***** RECORDS PROVIDED
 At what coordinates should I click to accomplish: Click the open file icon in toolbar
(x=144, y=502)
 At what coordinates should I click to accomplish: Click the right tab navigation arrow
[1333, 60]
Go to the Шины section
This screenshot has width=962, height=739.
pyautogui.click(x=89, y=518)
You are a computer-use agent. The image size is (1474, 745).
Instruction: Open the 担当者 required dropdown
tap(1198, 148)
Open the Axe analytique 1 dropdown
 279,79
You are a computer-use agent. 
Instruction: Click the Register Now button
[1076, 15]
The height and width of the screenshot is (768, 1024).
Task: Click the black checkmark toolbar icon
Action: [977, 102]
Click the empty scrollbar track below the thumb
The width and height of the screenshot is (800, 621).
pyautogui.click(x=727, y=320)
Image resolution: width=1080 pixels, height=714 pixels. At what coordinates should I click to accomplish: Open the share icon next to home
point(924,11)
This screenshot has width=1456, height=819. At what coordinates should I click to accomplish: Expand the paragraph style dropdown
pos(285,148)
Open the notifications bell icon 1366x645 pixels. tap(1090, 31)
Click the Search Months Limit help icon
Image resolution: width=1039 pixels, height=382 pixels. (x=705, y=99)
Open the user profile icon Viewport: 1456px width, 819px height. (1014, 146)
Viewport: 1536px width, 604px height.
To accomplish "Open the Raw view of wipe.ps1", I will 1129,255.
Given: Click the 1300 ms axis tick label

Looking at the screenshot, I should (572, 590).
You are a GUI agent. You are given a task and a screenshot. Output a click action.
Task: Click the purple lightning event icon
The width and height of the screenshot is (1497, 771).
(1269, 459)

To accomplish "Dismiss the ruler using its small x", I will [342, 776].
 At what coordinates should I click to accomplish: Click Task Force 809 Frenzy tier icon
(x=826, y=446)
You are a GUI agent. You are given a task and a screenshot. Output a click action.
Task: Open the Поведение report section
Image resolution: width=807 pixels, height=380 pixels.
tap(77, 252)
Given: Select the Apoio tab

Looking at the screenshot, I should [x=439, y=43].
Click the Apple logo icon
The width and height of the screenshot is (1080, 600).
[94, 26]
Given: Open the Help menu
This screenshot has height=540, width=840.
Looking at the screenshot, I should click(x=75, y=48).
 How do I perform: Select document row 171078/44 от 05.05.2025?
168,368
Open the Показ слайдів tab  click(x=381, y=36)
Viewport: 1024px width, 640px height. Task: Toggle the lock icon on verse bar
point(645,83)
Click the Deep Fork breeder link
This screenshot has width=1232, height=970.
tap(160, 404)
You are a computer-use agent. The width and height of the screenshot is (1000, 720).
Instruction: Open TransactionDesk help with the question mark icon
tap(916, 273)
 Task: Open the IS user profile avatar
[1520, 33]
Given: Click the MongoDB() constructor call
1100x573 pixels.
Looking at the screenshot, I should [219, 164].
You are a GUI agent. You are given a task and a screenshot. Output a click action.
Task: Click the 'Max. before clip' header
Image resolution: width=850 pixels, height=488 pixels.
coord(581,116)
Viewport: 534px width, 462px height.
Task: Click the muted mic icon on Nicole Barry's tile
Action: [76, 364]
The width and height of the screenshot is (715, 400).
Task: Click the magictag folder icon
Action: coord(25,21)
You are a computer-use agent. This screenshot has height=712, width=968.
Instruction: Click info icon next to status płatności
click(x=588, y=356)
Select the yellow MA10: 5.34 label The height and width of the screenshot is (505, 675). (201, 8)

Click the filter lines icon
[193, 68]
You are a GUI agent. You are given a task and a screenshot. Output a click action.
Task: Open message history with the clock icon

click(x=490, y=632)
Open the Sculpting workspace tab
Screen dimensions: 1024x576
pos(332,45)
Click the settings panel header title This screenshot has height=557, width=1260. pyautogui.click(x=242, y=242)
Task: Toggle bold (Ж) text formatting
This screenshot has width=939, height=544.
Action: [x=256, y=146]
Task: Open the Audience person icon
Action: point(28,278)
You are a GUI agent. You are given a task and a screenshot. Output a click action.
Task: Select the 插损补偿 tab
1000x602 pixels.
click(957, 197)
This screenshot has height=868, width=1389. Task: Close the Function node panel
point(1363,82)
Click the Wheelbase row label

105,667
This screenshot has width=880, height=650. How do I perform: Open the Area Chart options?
**********
:: WHAT IS BEING ASKED ::
Scanning the data above, copy out every line where "header" is found.

:: EXERCISE RESULT ::
Task: Click the 'Max. before clip' header
Click the settings panel header title This screenshot has height=557, width=1260. pyautogui.click(x=242, y=242)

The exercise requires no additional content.